> **EXERCISE AIM**
Copy the listing below word for word, from the line with "The width and height of the screenshot is (1532, 784)." up to and including the line with "Looking at the screenshot, I should (x=133, y=84).", leaving out the pictures.

===== THE INPUT

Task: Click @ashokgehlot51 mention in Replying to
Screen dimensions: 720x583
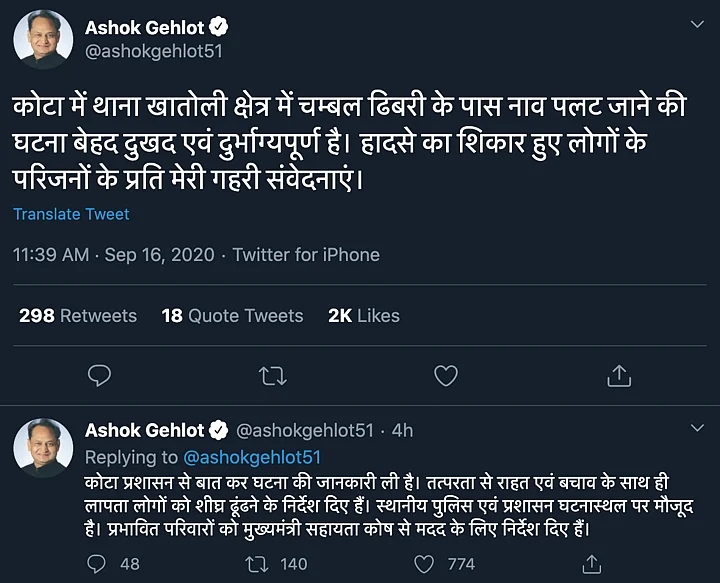Action: (x=251, y=457)
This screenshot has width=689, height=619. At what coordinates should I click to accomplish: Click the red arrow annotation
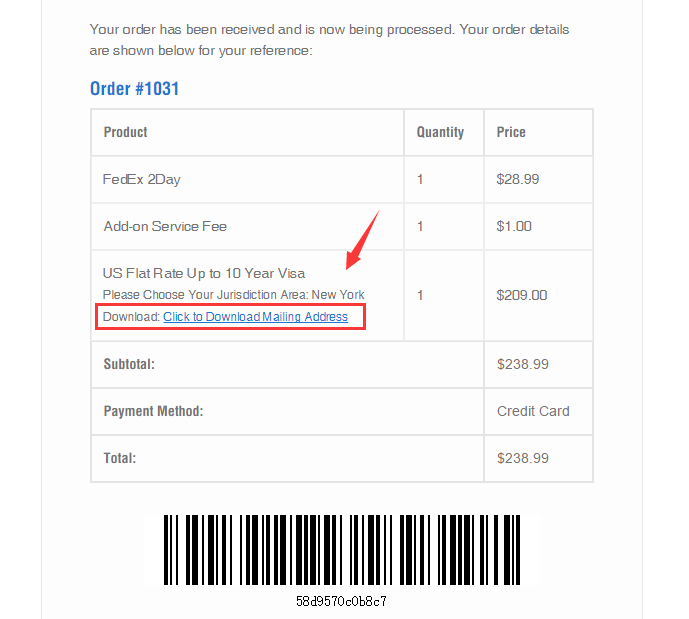click(362, 238)
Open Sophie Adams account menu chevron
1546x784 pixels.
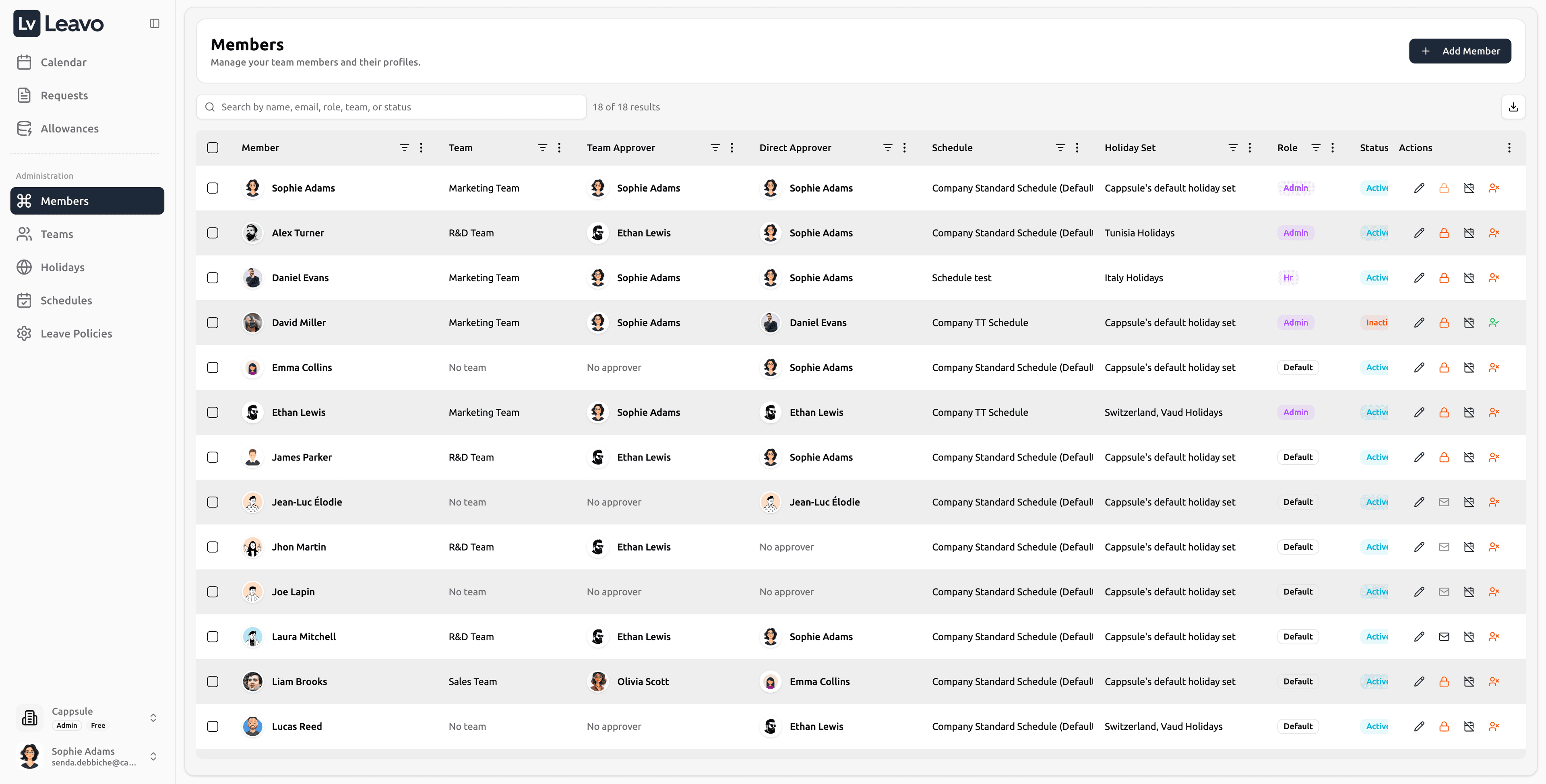(x=153, y=756)
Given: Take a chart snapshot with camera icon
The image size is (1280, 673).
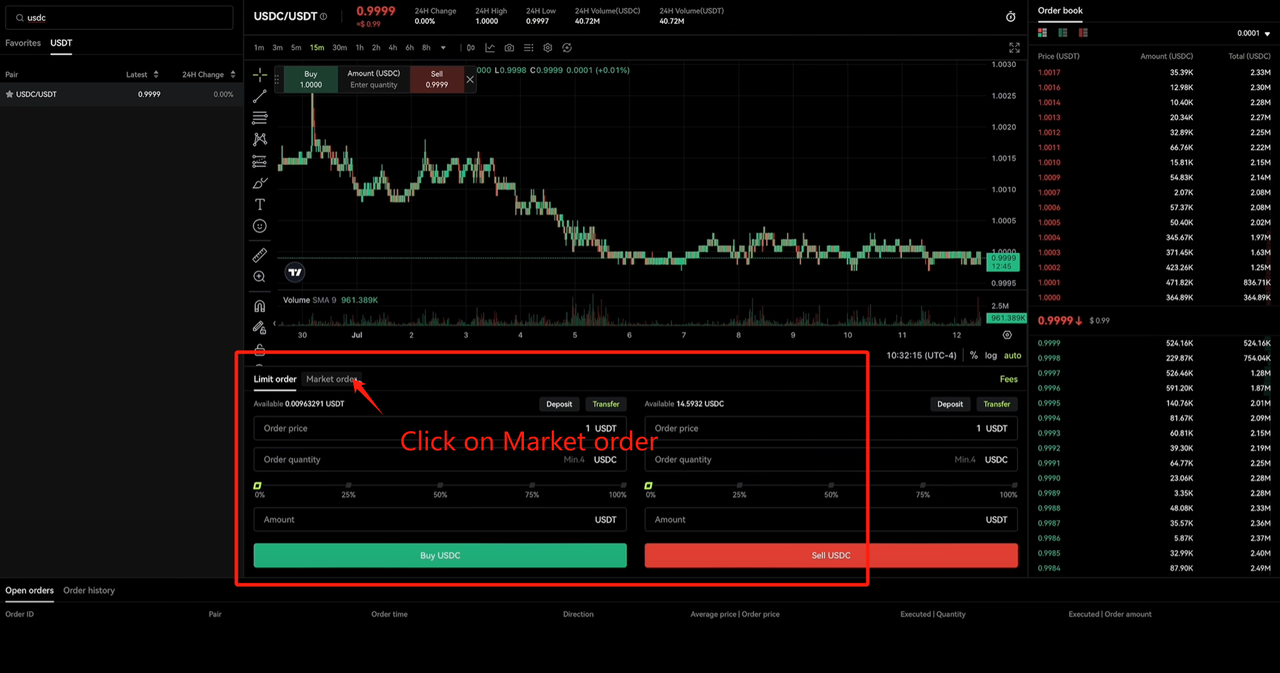Looking at the screenshot, I should 509,48.

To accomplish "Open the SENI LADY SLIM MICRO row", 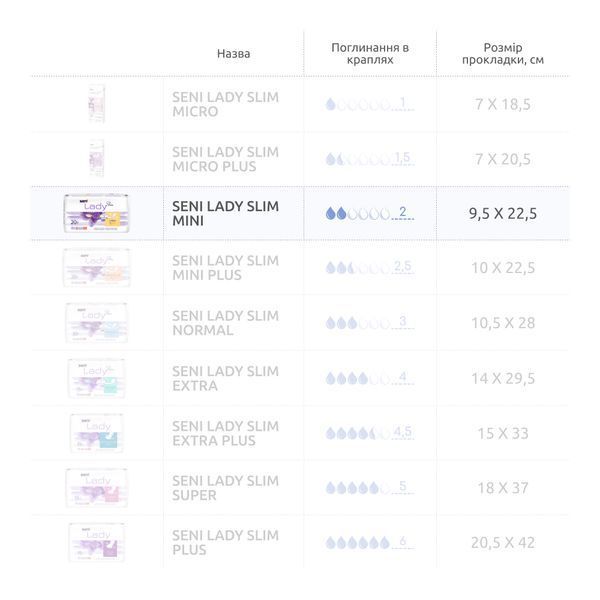I will coord(300,104).
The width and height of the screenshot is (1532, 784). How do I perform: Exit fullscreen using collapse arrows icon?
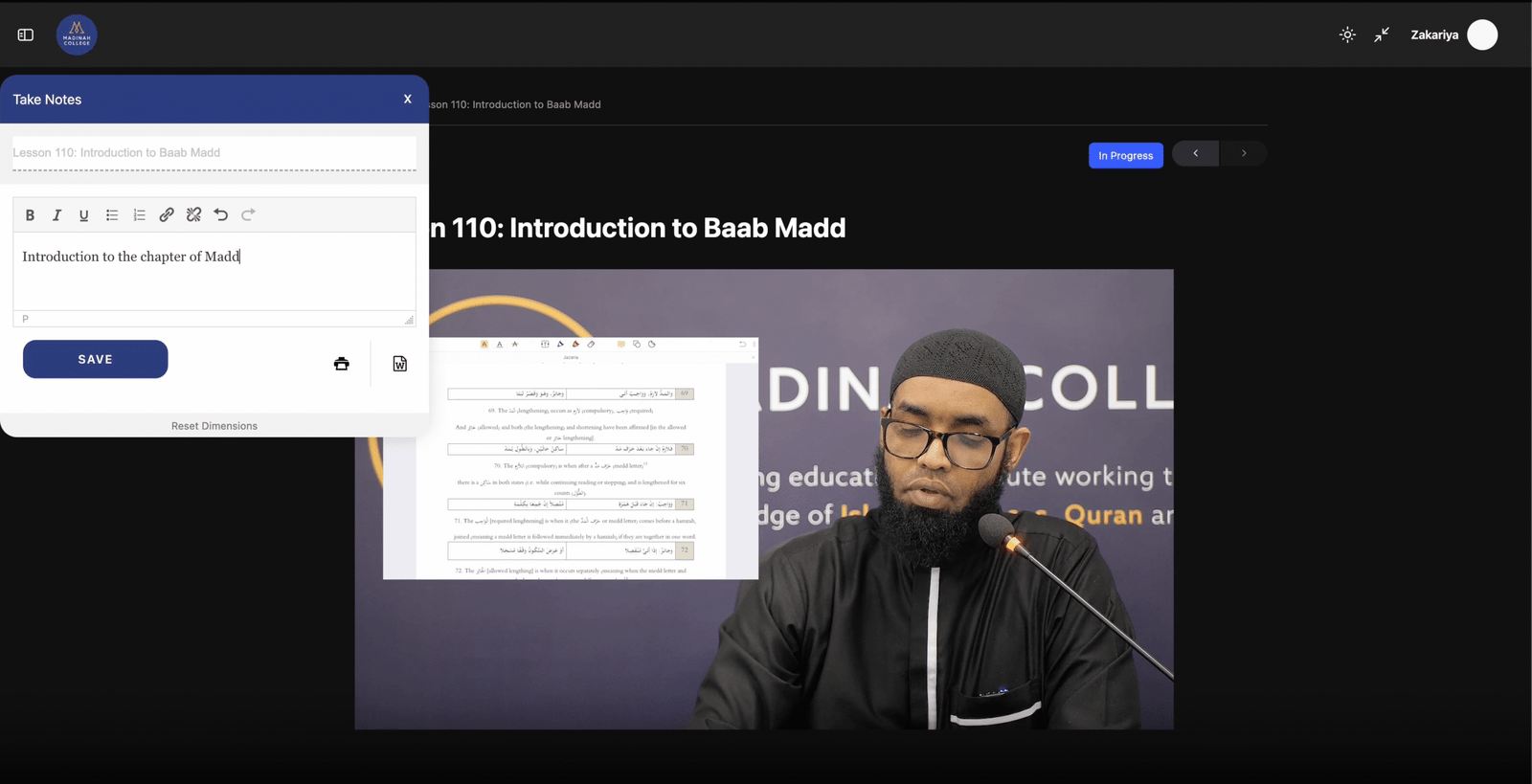pyautogui.click(x=1382, y=35)
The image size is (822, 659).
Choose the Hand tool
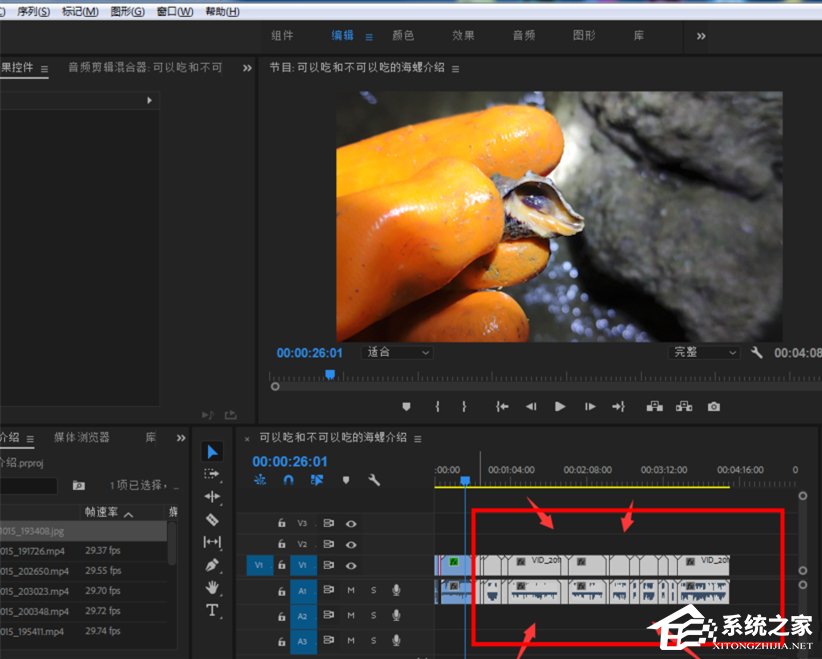212,588
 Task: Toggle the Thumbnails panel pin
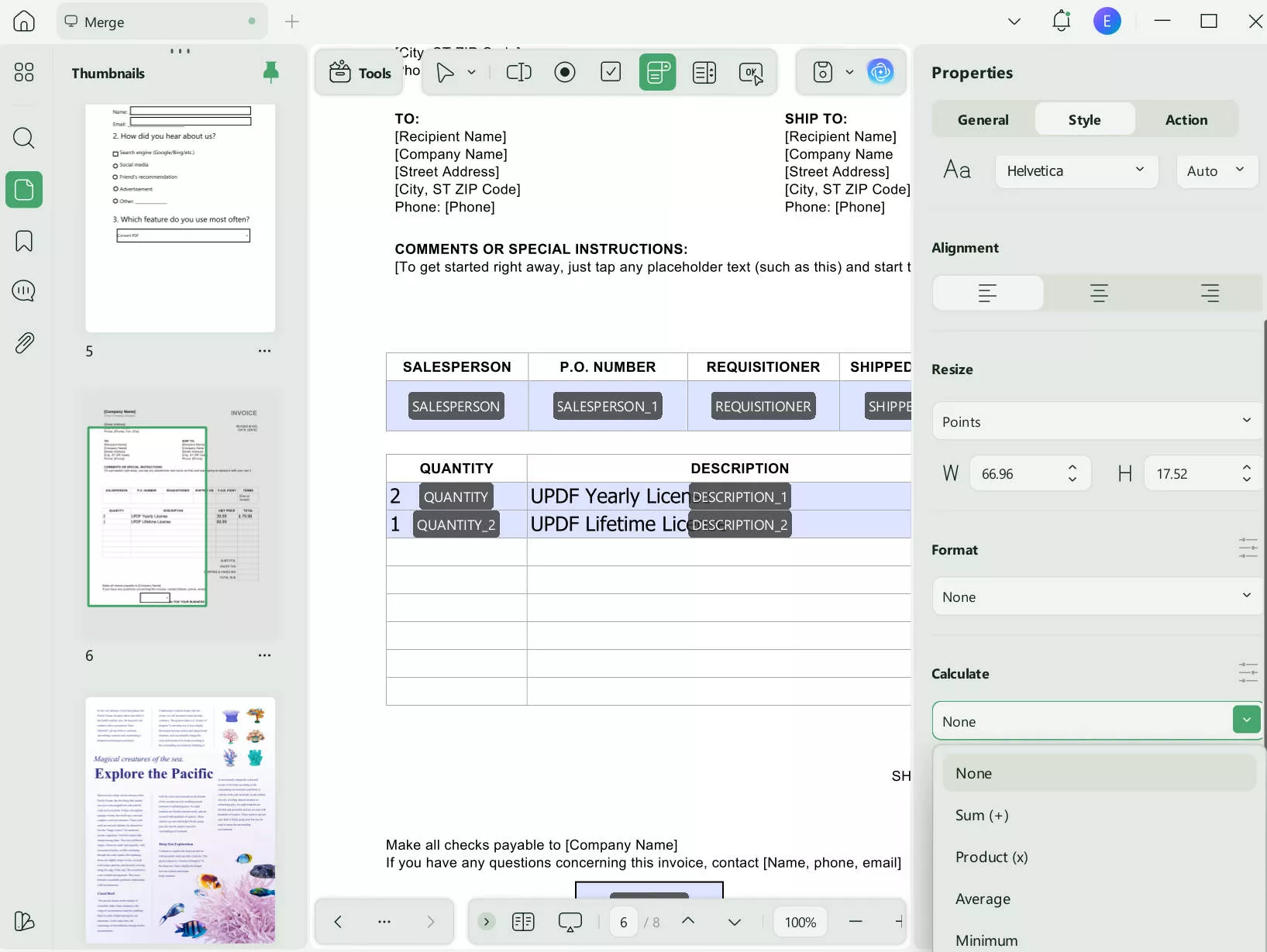pyautogui.click(x=270, y=73)
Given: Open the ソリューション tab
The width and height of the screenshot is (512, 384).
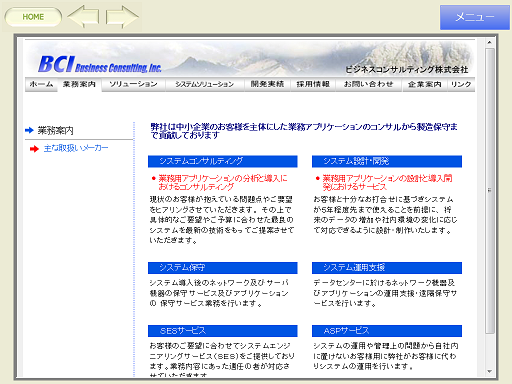Looking at the screenshot, I should (x=133, y=84).
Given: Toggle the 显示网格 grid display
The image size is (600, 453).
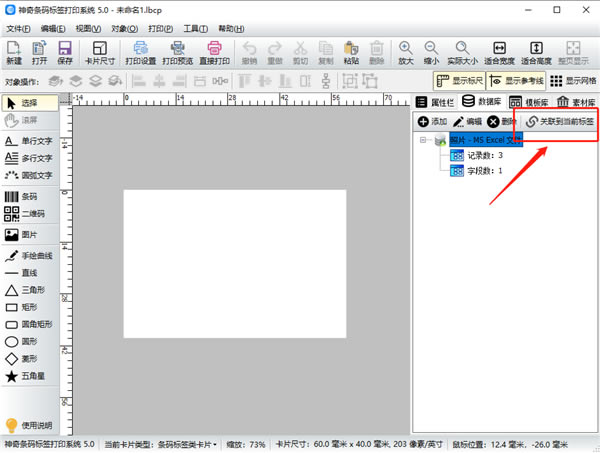Looking at the screenshot, I should click(x=573, y=81).
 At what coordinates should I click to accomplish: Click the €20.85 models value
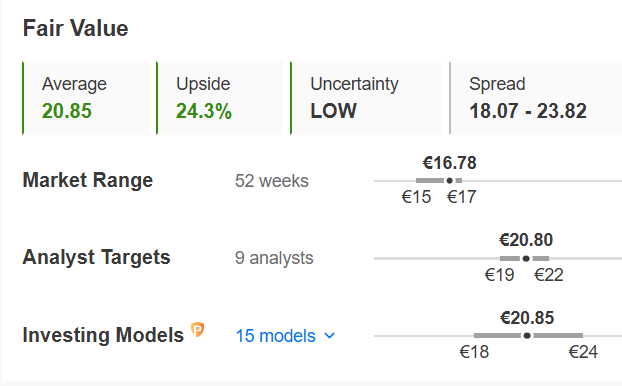click(527, 318)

==========

> **WRITTEN ANSWER**
The width and height of the screenshot is (1532, 784). How do I perform: Exit fullscreen using collapse arrows icon?
pyautogui.click(x=1382, y=35)
The image size is (822, 659).
Choose the Hand tool
212,588
 Task: Toggle the Thumbnails panel pin
pyautogui.click(x=270, y=73)
Given: Open the ソリューション tab
The width and height of the screenshot is (512, 384).
Looking at the screenshot, I should (x=133, y=84).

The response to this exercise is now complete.